Immigration

Executive Action on Immigration: What Employers Can Expect

On November 20 and 21, President Obama announced his plan to use executive action to reform the U.S. immigration system, in response to years of gridlock in Congress and mounting pressure from immigration advocacy groups. The principal focus of the anticipated reforms is relief for an estimated 4 to 5 million undocumented foreign nationals. But President Obama’s plans also include some important improvements to the employment-based immigration system that could significantly benefit sponsoring employers and their foreign workers.

Green Card Reforms

Chief among the business-based reforms are anticipated improvements to the system for allocating employment-based immigrant visas.

Under current law, just 140,000 immigrant visas are available annually to foreign nationals sponsored for permanent residence on the basis of their U.S. employment, a quota that includes spouses and children and that is significantly oversubscribed for most employer-sponsored foreign nationals. Due to the backlogs, many eligible foreign nationals face years-long delays even to file their green card applications.

Though an increase in this annual cap on visas cannot take place without an act of Congress, the administration plans to make changes in the way that the green card queue is administered, which will benefit both employers and employees. Anticipated reforms would make it possible for sponsored workers to file their applications for adjustment of status to permanent residence earlier, giving them (and their spouses and children) access to interim travel and work authorization benefits. Though the reforms would not speed up the process of attaining permanent residence, it would make it easier for employer-sponsored green card applicants to advance in their careers or switch jobs more easily, so that they are not tied to a single employer and employment position during the sometimes lengthy pendency of their applications.

Nonimmigrant Visa Reforms

The administration also plans several improvements to the employment-based temporary work visa system.

First among these is a regulation that would permit the spouses of certain H-1B professionals to apply for employment authorization. Under current law, the H-4 spouses of H-1B workers are not eligible to work in the United States in that status – a significant drawback to many foreign nationals considering jobs in the United States. The Department of Homeland Security has promulgated a rule that will allow H-4s to apply for employment authorization if their H-1B spouse has begun the employer-sponsored green card process. Employment authorization would be valid for up to two years.

In addition, the administration is also likely to seek a broadening of the optional practical training (OPT) program for F-1 students who have completed a U.S. degree. Under current law, foreign students may be authorized to engage in up to 12 months of post-graduate employment in a field related to their major course of study. An additional 17 months is available to those whose most recent U.S. degree is in a designated STEM field and who will work in that field for an employer that is enrolled in E-Verify, the federal government’s employment eligibility verification system. Though the exact form of expansion is not yet known, it is likely to include a broader list of eligible degree fields and a longer (beyond the current 29 months) period of work authorization, but also labor market protections for U.S. workers, which have long been urged by critics of the program.

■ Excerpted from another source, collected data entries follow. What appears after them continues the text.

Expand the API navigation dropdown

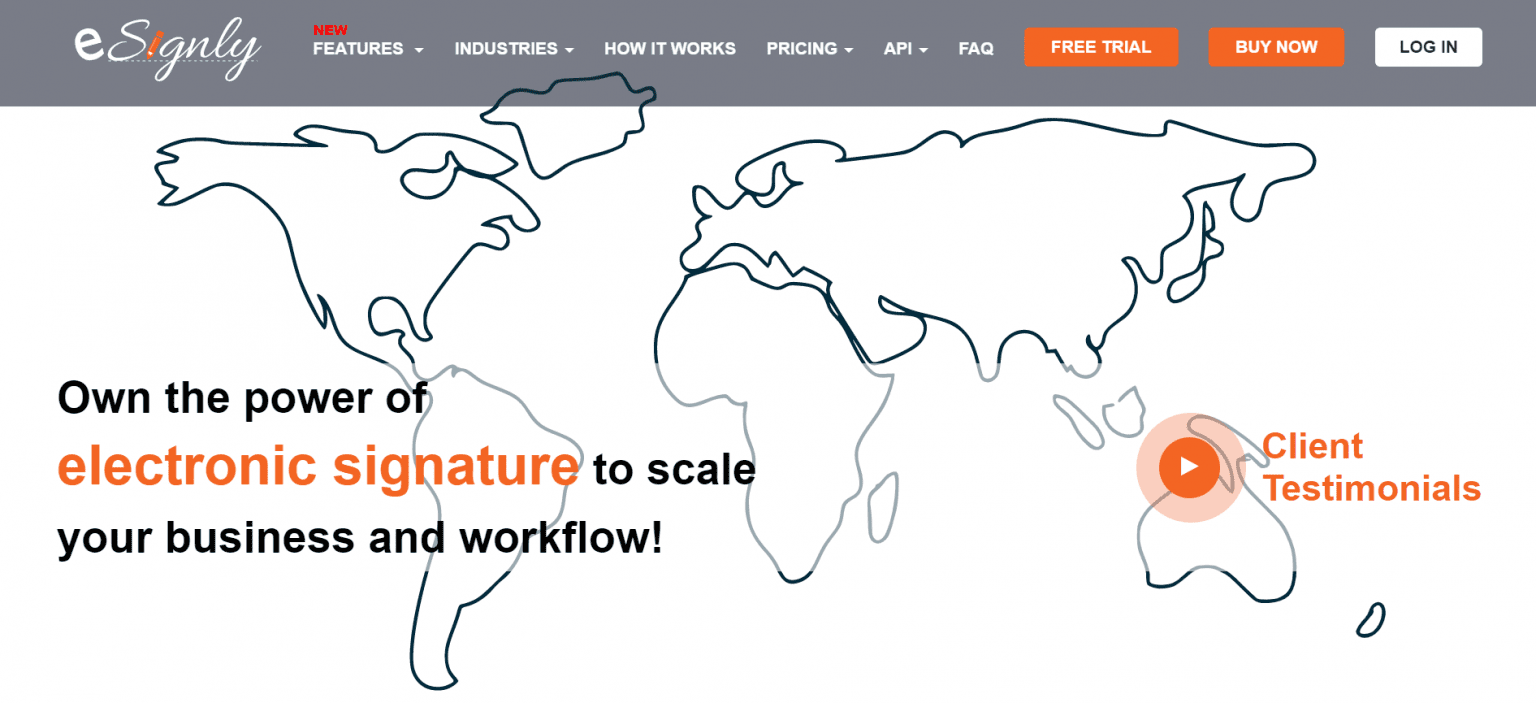pyautogui.click(x=924, y=48)
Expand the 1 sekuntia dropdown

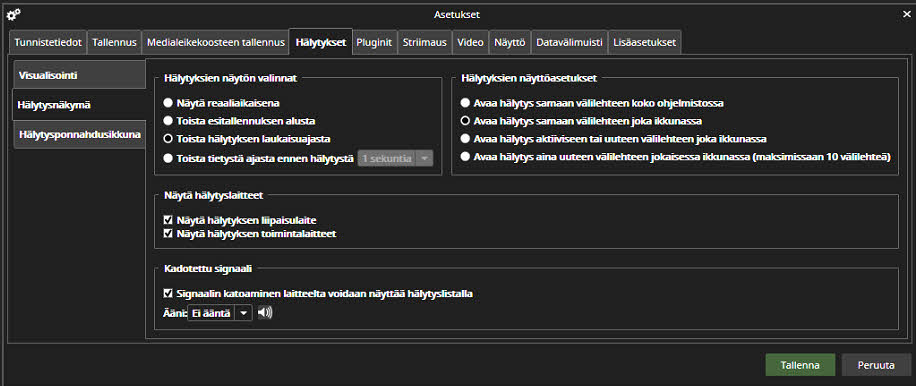[395, 158]
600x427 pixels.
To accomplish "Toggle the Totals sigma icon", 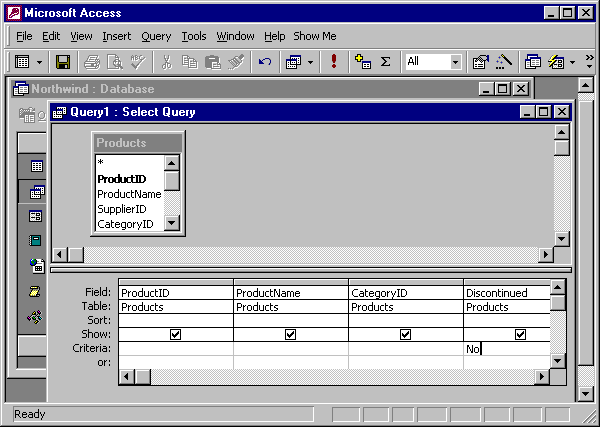I will point(385,62).
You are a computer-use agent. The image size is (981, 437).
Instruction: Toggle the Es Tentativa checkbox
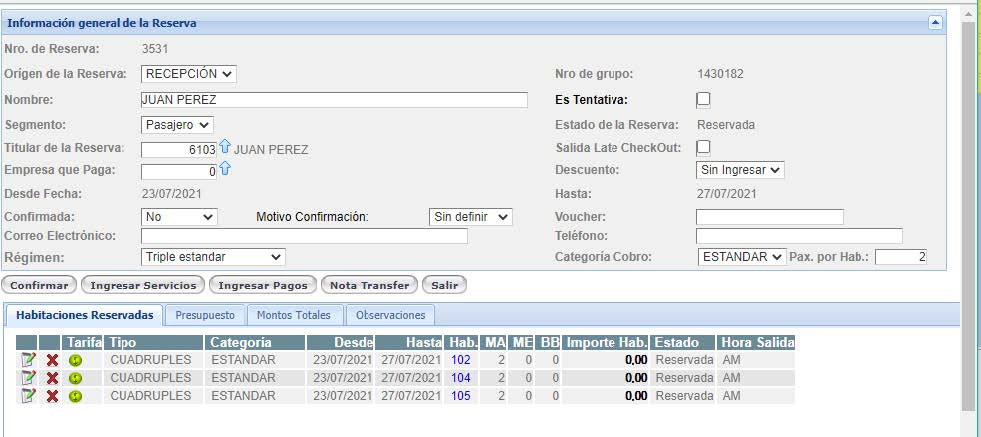703,99
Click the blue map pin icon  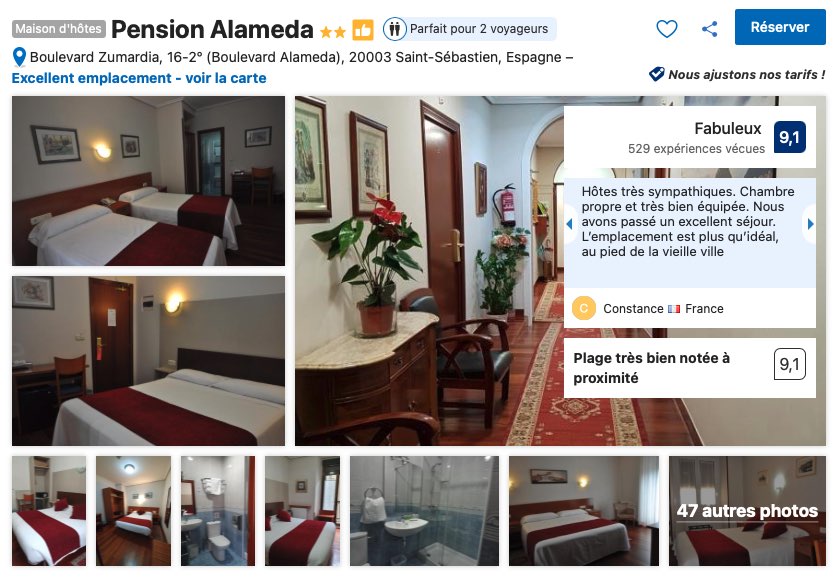[x=19, y=57]
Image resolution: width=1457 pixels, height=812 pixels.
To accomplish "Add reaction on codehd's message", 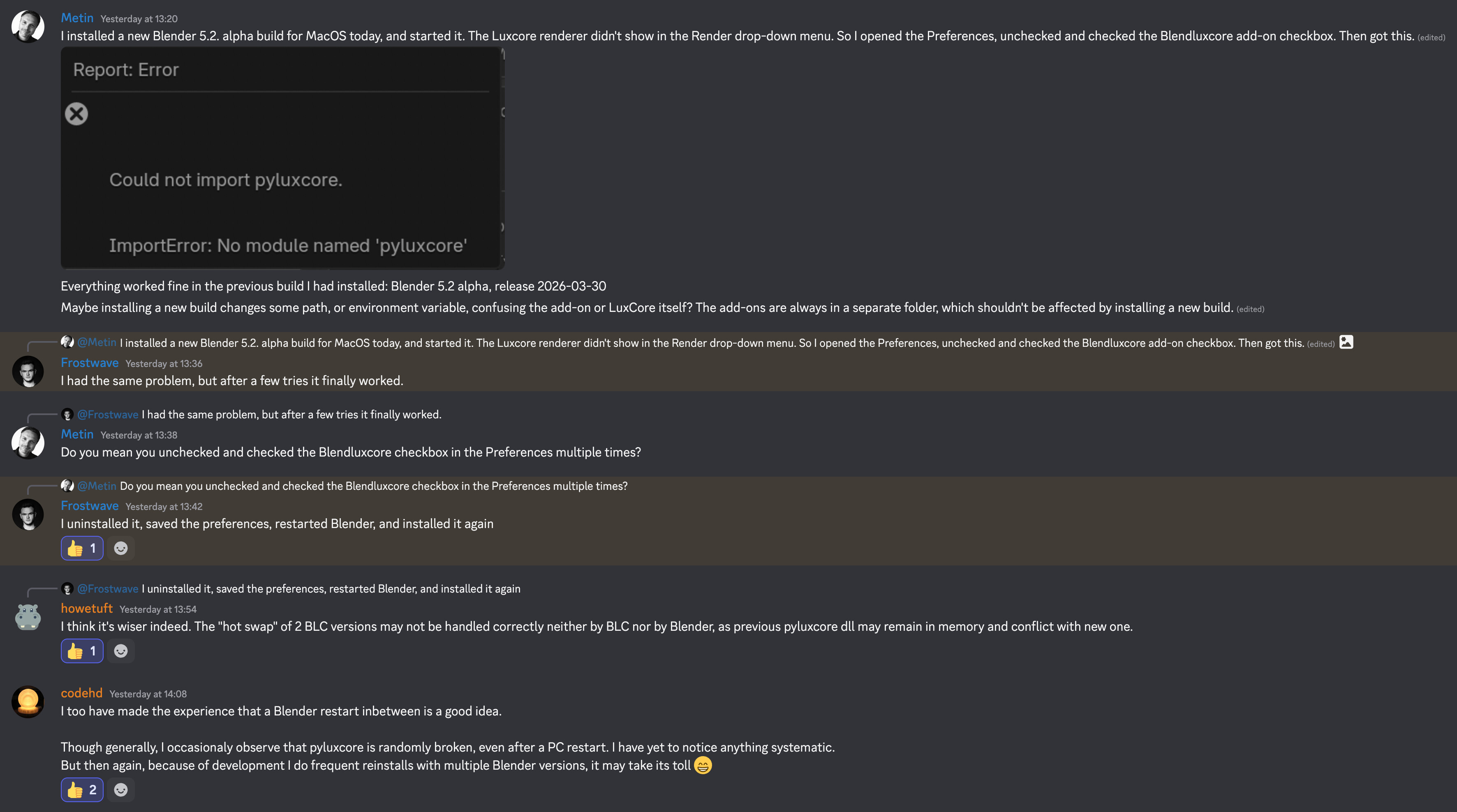I will coord(120,790).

The administration is also promising mechanisms to attract and retain inventors, investors, researchers and company founders, particularly those who have been awarded substantial U.S. investor financing and who have promising innovations that can create jobs and advance U.S. technological competitiveness. For those wishing to become permanent residents, this could mean the ability to seek a “national interest waiver” – that is, an exemption from the burdensome labor certification requirement for those who can demonstrate special merit and significant potential contribution to the U.S. national interest. The administration is also looking at ways to broaden temporary stay options for innovators and investors who do not easily fit into existing work visa categories.

Increased Compliance Obligations

The administration’s planned actions to benefit undocumented workers will also have an impact on employers. The expansion of deportation relief and employment authorization for the undocumented population means a greatly expanded labor pool, but with it comes potential new compliance concerns for employers, particularly those with a large lower-skilled workforce. When a current employee comes forward to announce his or her eligibility for or receipt of benefits under the administration’s deferred action program, a host of questions arise, all stemming from whether the employer now has actual or constructive knowledge of the employee’s current lack of work authorization. We are hoping that the administration adopts some form of interim authorization so that these applicants can come “above ground” while they are waiting for their application to be processed; this, in turn, would protect employers.

How the Reforms Will Be Implemented

At this stage, the key details of reform are not yet known. Employment authorization for the spouses of H-1Bs is likely to be the first program implemented, with a final regulation from DHS expected in January or February 2015. Employers sponsoring workers for permanent residence could see an unprecedented opportunity to file green card applications this coming summer, including a period of time when every visa category will be “open” so that all eligible adjustment applicants can file.